_Problem description_:
Report each line of the entries below that contains the string "Find", copying every such line in full.

_Dataset entries_:
---+---

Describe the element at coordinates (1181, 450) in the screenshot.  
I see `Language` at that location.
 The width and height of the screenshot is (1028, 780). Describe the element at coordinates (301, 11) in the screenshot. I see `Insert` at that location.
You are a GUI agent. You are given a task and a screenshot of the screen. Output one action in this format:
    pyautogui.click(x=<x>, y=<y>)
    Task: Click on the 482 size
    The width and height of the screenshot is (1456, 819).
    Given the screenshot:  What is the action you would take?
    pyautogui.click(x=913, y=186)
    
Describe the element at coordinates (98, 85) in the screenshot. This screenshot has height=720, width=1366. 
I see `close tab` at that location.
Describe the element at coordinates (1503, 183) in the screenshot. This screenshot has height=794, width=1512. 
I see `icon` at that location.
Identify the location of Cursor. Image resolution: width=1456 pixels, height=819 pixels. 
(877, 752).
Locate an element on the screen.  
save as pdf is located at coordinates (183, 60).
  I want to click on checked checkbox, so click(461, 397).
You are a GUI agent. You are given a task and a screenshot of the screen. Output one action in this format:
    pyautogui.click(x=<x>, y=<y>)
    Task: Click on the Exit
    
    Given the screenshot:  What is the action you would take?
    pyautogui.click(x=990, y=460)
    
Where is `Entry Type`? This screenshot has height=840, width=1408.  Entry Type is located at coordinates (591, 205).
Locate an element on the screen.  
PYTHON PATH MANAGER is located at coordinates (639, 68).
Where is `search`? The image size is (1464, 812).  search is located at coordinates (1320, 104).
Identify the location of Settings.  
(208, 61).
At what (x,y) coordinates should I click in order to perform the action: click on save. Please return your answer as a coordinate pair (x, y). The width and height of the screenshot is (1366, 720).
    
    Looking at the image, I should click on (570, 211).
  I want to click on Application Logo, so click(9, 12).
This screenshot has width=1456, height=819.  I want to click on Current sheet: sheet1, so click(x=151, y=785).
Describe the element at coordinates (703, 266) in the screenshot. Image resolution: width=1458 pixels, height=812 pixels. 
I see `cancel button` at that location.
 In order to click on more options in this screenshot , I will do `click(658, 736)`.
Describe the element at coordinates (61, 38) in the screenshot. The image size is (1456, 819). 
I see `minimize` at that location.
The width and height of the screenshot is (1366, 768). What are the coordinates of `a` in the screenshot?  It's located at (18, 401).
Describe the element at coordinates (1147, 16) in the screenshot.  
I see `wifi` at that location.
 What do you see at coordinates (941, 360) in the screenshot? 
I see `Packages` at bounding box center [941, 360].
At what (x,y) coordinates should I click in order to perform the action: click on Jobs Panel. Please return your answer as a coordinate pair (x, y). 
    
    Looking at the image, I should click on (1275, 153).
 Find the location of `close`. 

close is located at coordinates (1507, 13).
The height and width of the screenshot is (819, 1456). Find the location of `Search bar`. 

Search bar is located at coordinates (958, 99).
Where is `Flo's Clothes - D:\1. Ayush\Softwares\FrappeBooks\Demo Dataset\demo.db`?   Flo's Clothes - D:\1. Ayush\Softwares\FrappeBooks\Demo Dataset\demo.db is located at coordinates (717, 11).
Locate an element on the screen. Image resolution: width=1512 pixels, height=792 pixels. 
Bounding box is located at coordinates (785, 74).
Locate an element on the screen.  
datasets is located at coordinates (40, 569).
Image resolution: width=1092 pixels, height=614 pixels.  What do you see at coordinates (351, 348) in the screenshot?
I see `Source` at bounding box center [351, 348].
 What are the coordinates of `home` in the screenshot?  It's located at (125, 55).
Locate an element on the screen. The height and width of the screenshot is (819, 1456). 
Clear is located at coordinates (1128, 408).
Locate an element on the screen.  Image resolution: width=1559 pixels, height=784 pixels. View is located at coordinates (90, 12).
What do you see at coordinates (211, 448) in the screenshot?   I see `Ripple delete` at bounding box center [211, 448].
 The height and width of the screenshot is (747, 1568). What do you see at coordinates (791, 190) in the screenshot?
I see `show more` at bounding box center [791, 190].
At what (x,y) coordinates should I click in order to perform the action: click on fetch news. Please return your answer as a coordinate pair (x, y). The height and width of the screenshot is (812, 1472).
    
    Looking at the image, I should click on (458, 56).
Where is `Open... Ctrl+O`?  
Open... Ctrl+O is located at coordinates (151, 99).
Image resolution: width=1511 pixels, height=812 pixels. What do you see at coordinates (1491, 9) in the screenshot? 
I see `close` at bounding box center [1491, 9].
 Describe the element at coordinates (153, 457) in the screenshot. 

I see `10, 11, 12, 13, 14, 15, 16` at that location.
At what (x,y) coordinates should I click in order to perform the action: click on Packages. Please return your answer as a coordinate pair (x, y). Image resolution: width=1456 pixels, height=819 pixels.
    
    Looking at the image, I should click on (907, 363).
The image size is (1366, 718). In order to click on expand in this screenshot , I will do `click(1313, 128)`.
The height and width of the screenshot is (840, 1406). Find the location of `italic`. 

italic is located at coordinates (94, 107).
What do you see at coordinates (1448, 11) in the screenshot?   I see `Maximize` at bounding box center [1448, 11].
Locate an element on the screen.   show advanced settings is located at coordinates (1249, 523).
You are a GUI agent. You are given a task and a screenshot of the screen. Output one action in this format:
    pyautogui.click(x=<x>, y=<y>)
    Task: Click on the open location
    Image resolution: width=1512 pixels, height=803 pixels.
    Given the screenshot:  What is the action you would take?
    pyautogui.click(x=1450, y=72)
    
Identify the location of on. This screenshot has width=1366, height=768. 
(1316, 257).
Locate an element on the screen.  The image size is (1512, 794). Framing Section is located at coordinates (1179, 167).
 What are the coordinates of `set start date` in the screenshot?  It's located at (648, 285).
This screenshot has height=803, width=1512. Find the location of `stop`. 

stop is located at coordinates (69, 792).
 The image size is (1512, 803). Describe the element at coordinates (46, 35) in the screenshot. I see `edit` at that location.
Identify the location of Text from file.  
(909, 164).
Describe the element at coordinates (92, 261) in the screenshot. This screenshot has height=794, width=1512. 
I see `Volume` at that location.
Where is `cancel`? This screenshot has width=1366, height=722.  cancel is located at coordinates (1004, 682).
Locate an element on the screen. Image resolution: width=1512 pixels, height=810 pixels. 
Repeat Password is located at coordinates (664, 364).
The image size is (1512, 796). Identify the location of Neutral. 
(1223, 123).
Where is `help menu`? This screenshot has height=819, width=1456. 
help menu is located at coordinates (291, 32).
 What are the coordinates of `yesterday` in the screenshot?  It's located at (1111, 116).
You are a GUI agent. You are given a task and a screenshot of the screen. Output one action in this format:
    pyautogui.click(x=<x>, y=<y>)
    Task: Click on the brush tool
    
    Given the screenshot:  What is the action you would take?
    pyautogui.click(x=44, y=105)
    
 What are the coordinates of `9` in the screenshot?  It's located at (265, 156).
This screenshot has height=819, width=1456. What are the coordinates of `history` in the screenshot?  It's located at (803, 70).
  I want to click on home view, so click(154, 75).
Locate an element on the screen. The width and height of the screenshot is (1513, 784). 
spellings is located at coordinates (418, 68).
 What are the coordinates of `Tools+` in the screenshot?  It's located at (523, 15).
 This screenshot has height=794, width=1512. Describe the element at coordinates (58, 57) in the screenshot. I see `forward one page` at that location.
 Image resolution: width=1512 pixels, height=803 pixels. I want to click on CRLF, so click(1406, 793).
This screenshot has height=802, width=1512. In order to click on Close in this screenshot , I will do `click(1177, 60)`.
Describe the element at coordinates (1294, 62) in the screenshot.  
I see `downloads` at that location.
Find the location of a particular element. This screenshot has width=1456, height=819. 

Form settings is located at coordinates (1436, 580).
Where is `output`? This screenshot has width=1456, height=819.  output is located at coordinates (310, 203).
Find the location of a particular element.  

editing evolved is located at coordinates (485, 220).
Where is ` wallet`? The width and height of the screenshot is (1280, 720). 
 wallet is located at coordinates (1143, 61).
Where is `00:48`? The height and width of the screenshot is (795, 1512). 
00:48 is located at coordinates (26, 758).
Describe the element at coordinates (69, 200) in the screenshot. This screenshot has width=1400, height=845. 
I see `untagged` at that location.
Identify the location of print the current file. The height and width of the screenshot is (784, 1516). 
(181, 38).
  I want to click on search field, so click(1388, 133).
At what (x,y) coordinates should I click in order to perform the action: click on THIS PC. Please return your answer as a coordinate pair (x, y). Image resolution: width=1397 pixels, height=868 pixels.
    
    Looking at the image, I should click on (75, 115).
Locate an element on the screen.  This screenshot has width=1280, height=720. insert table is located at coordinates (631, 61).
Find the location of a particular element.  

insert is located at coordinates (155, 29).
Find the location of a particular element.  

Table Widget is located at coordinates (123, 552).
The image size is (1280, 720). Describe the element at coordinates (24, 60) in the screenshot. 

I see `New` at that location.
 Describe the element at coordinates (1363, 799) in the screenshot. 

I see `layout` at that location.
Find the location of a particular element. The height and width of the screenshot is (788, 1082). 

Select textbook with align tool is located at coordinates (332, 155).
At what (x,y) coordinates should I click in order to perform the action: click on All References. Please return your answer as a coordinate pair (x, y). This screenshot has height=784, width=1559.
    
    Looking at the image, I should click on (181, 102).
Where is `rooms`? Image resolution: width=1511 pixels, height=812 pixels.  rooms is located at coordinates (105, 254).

---+---

_Solution_:
 Find the location of `close`. 
The height and width of the screenshot is (819, 1456). Find the location of `Search bar`. 
The height and width of the screenshot is (840, 1406). Find the location of `italic`. 
This screenshot has height=803, width=1512. Find the location of `stop`. 
Find the location of a particular element. This screenshot has width=1456, height=819. 
Find the location of a particular element.  
Find the location of a particular element.  
Find the location of a particular element.  
Find the location of a particular element. The height and width of the screenshot is (788, 1082). 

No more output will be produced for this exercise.